De acuerdo al relato de su madre, Mayra A., el menor no logró advertir el peligro debido a que el pozo estaba cubierto de manera precaria con un cartón, sin señalización ni medidas de seguridad, en un sector que además presenta escasa iluminación.

Tras la caída, una vecina escuchó los gritos del niño y dio aviso de inmediato, lo que permitió que familiares y vecinos intentaran rescatarlo. Sin embargo, la profundidad del pozo, su estrechez y las lesiones que presentaba el menor dificultaron las primeras maniobras de auxilio.
En ese contexto, jóvenes que se encontraban jugando vóley en el polideportivo tomaron intervención y, utilizando una red, lograron finalmente sacar al niño, en una acción clave que evitó consecuencias aún más graves.

Minutos después, arribaron al lugar efectivos de Bomberos y personal del SAME, quienes trasladaron al menor al hospital Materno Infantil, donde debió ser sometido a una intervención quirúrgica por lesiones en una de sus piernas, además de recibir atención por múltiples heridas.

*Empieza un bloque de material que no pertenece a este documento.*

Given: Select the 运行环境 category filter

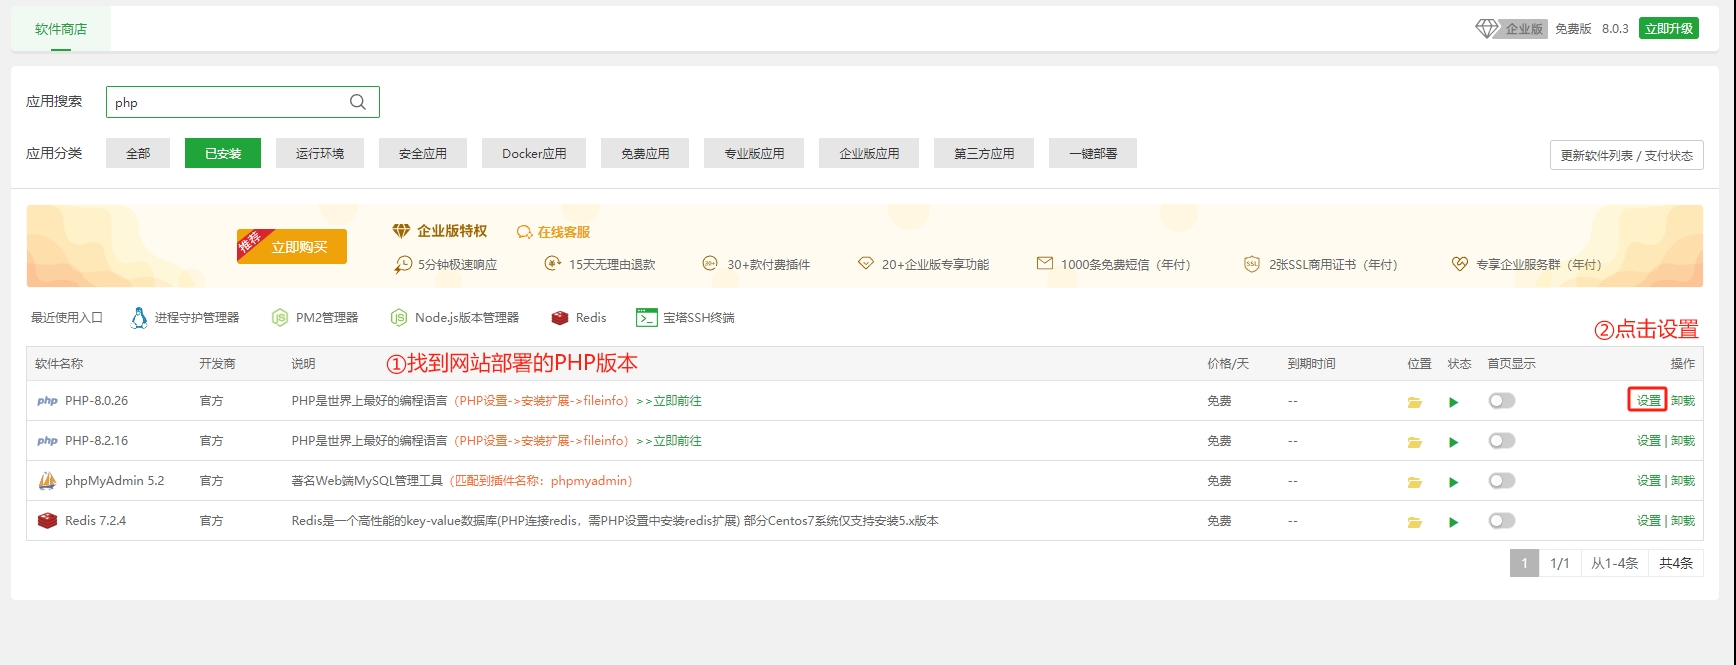Looking at the screenshot, I should pos(320,153).
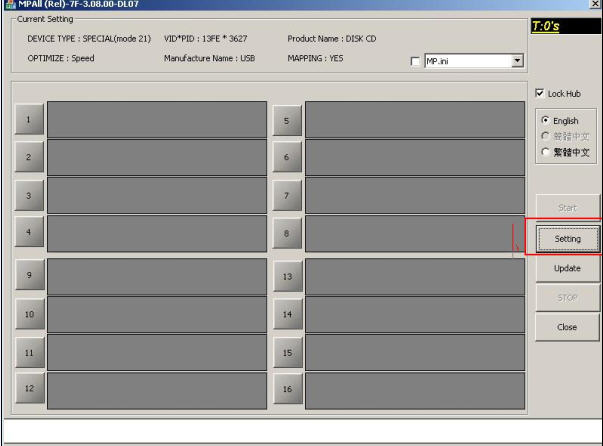Click port slot button 9
603x446 pixels.
[x=29, y=276]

El episodio generó fuerte preocupación entre los vecinos, quienes denunciaron la falta de mantenimiento y de medidas de seguridad en el espacio público, advirtiendo que el pozo no contaba con tapa ni señalización adecuada.
Actualmente, la única medida adoptada fue la colocación de una cinta de advertencia, lo que fue considerado insuficiente por los residentes del sector, quienes reclaman una solución urgente para evitar nuevos accidentes.